Timber Frame Roof System

  The roof system most commonly used in Appalachian dovetailed log structures and elsewhere was the common rafter roof.  In small, one-level structures with no knee-wall, the 6”x 8” rafter pairs are secured at the peak by a pegged tongue & fork joint and joined at roughly mid-span by 6”x 8” collar ties. These collar ties feature half-lapped, dovetailed joinery and are fastened to their rafter mates with white oak pegs. A stepped-lapped rafter seat, traditionally a favorite among joiners, locates and seats the rafters on the plate logs. These plate logs and their attachment are a critical structural component, as they must be up to the task of countering the roof thrust that is inherent in rafter framing, which is generated by roof loads that push down and out on the eave plates and (in story-and-a-half structures), the knee-wall logs below. One part of the solution is a 12/12 roof pitch, which provides maximum loft headroom while not looking too “peaky”. Other strategies employed include compound dovetail notches on the plates, the load bearing and structurally superior stepped-lapped rafter seat, and the vertical pinning of the knee-wall logs at 4 feet intervals with 1¼” hardwood dowels. These rods penetrate the top several courses of logs, and provide the required lateral wall stability to the loft knee-wall. Yet without a doubt, the most viable solution to negating the roof thrust imparted onto the knee-wall involves a posted structural ridge beam, in which the rafters are “hung” from the ridge beam, thus eliminating plate spread entirely. In the end though, engineering specs will have the final say in determining the appropriate roof framing system for your particular situation.
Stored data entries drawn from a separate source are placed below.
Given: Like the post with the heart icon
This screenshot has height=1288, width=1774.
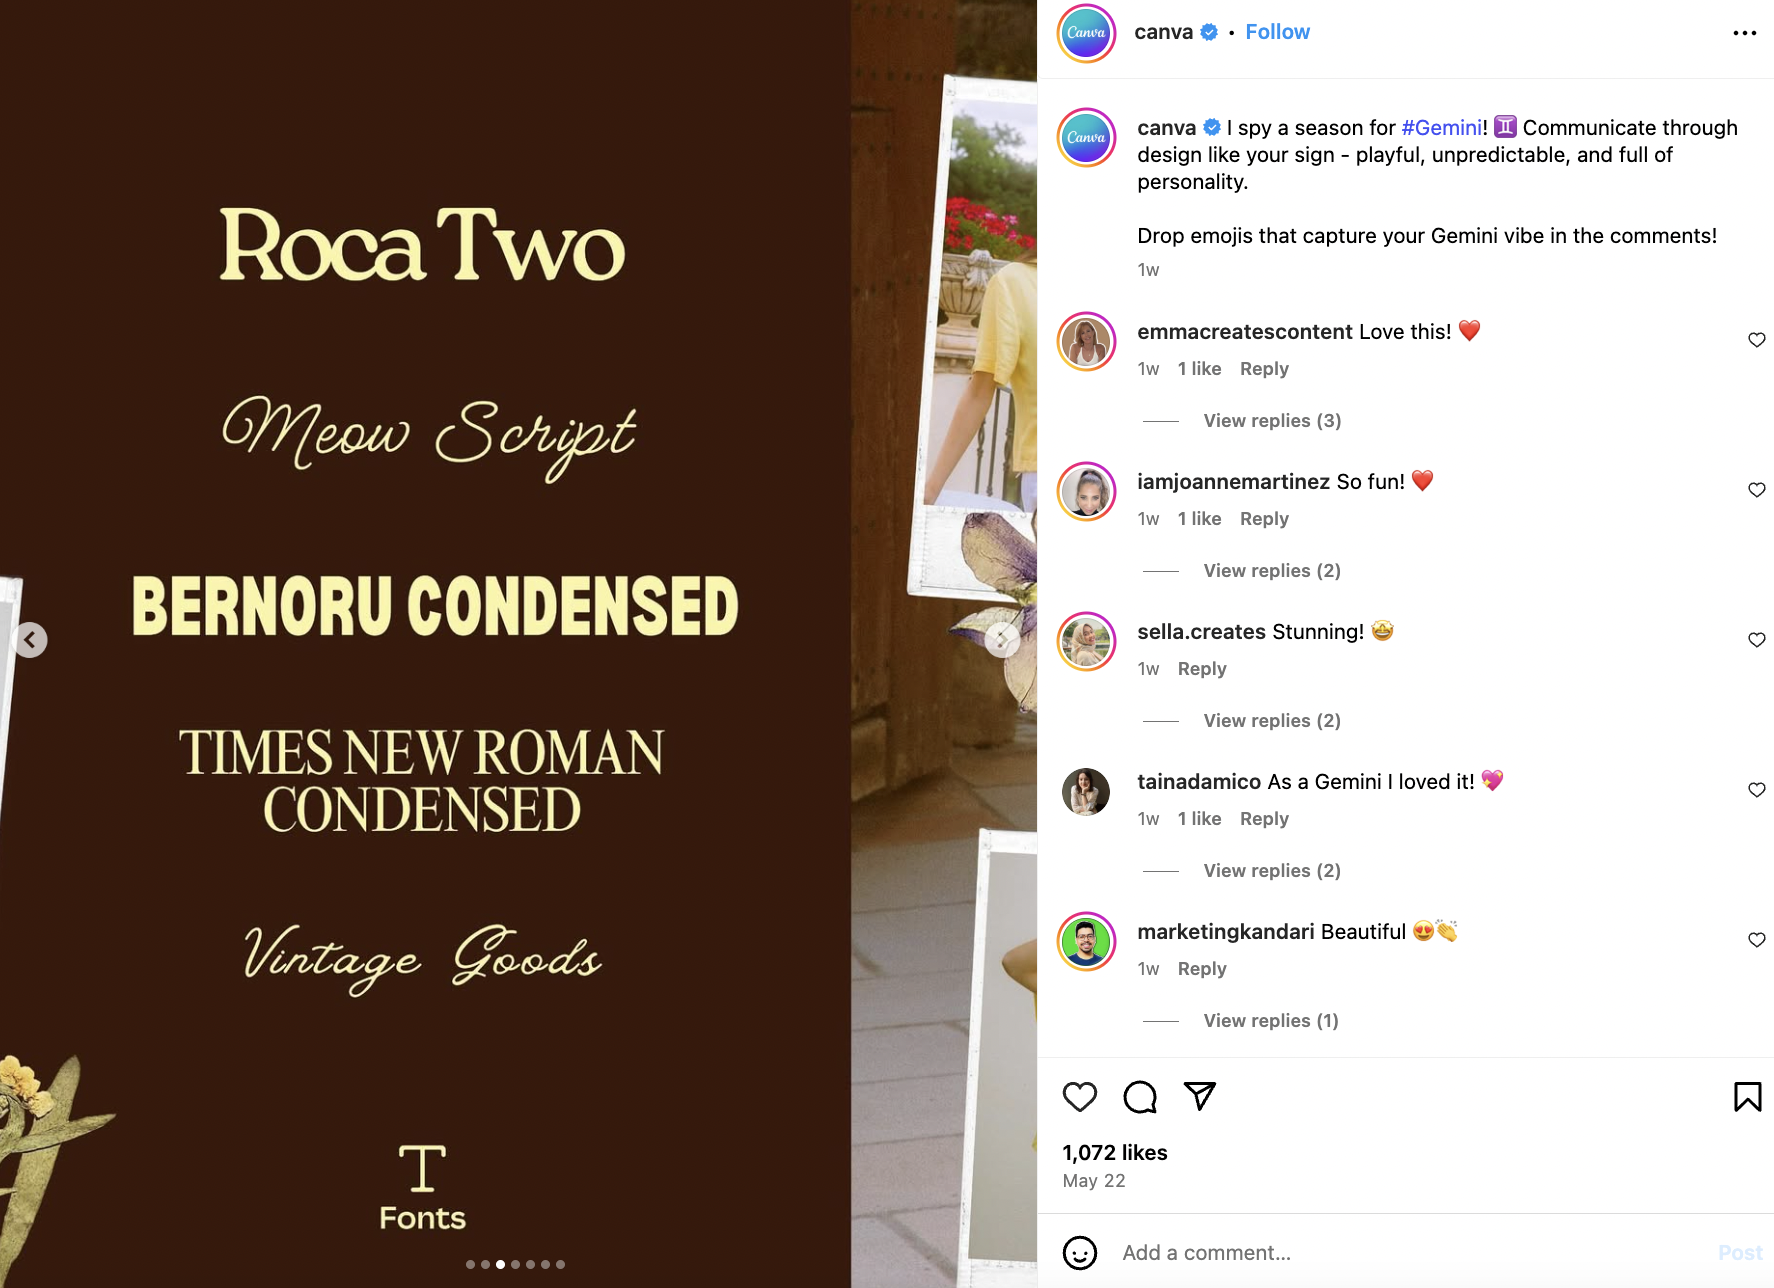Looking at the screenshot, I should tap(1079, 1097).
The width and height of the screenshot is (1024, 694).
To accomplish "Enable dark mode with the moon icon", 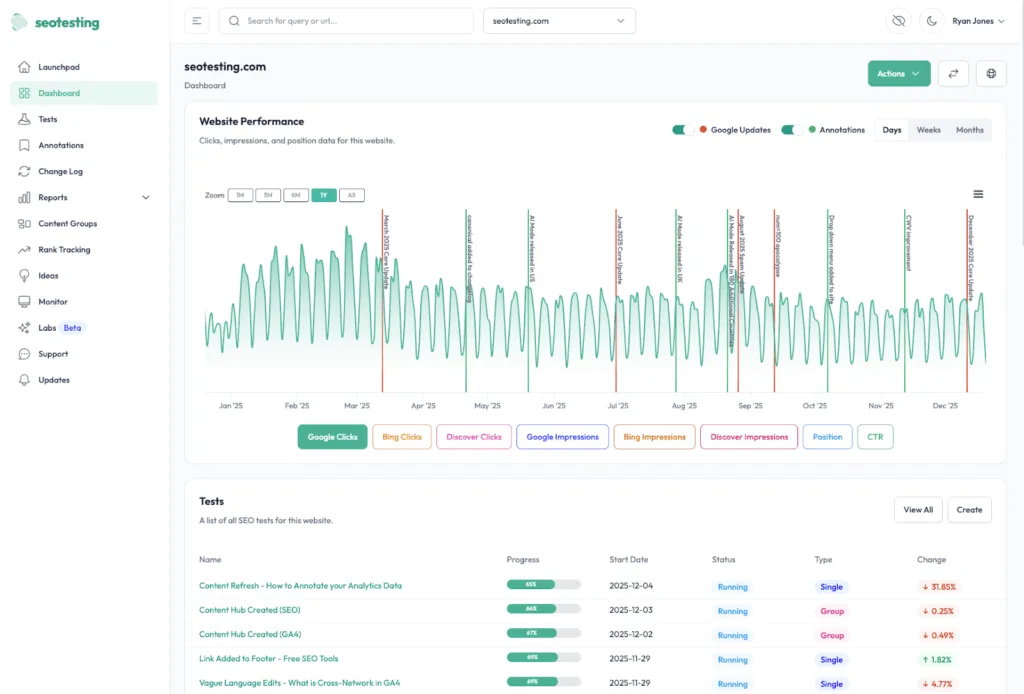I will [931, 20].
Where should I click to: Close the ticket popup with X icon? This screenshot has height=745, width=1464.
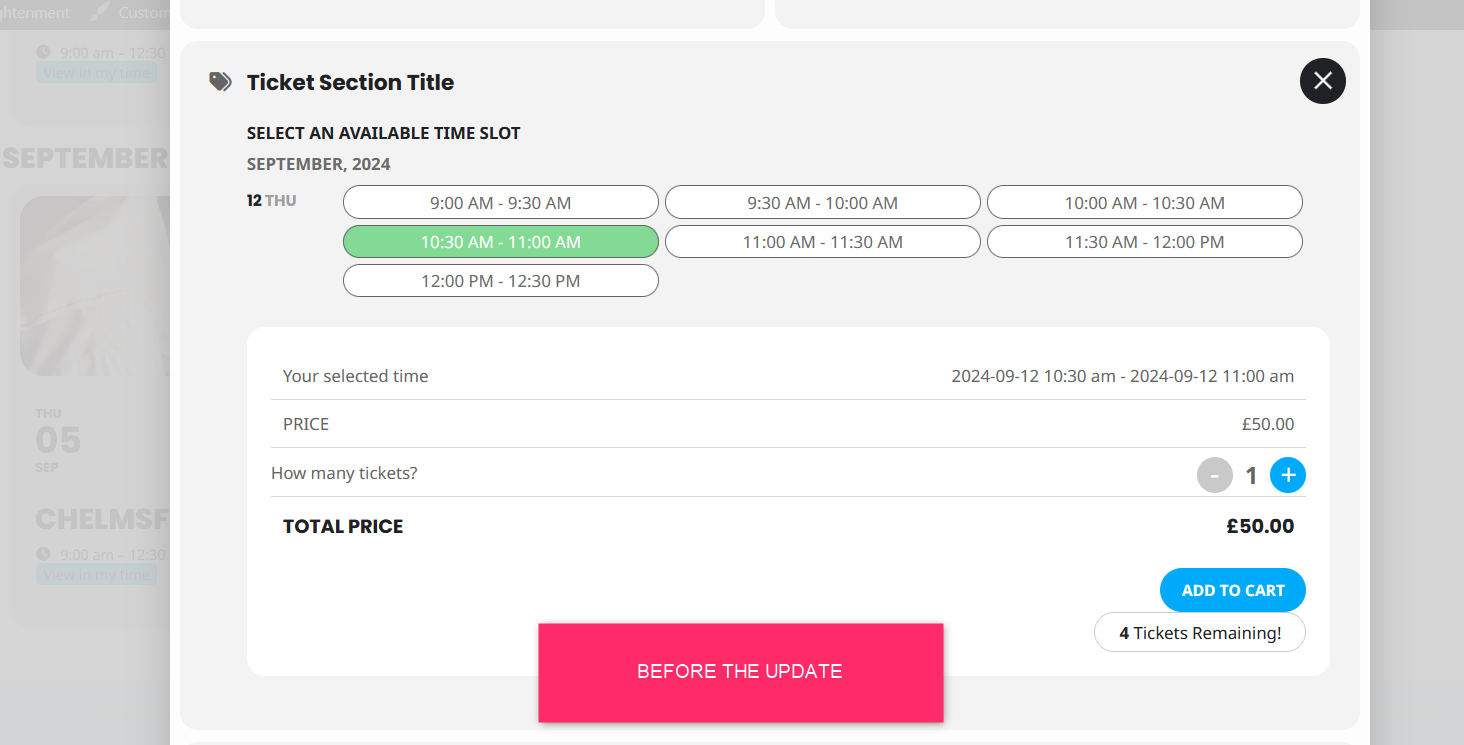click(x=1322, y=81)
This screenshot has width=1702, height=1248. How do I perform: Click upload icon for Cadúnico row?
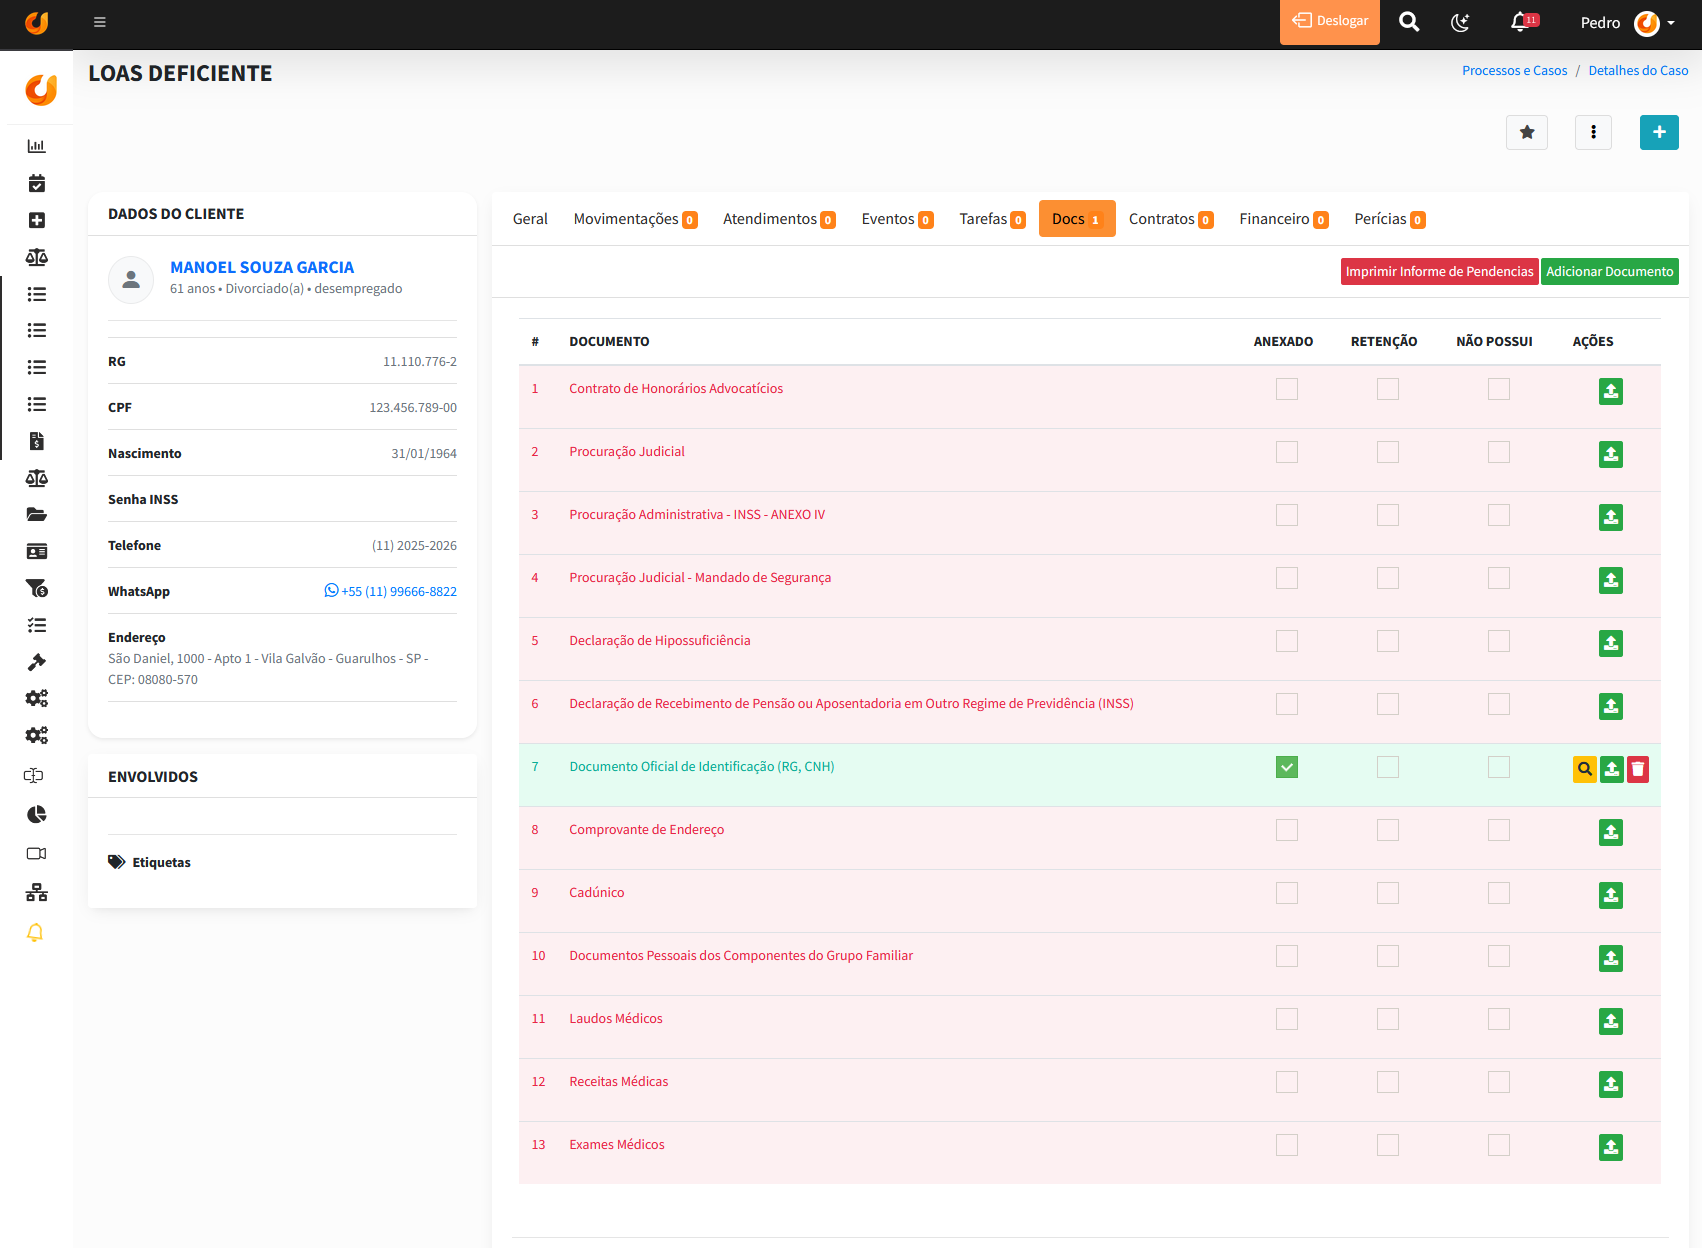pyautogui.click(x=1610, y=895)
    GRK’s RSS  screws are used in the attachment of the rafters to the top plate. Where in the past it was quite common in log and timber frame structures to find a square peg securing the rafters to the top plate (and you may still use this traditional method of attachment if building code allows), I find it less of a compliance issue to use a fastener whose hold-down characteristics can be quantified to building officials.   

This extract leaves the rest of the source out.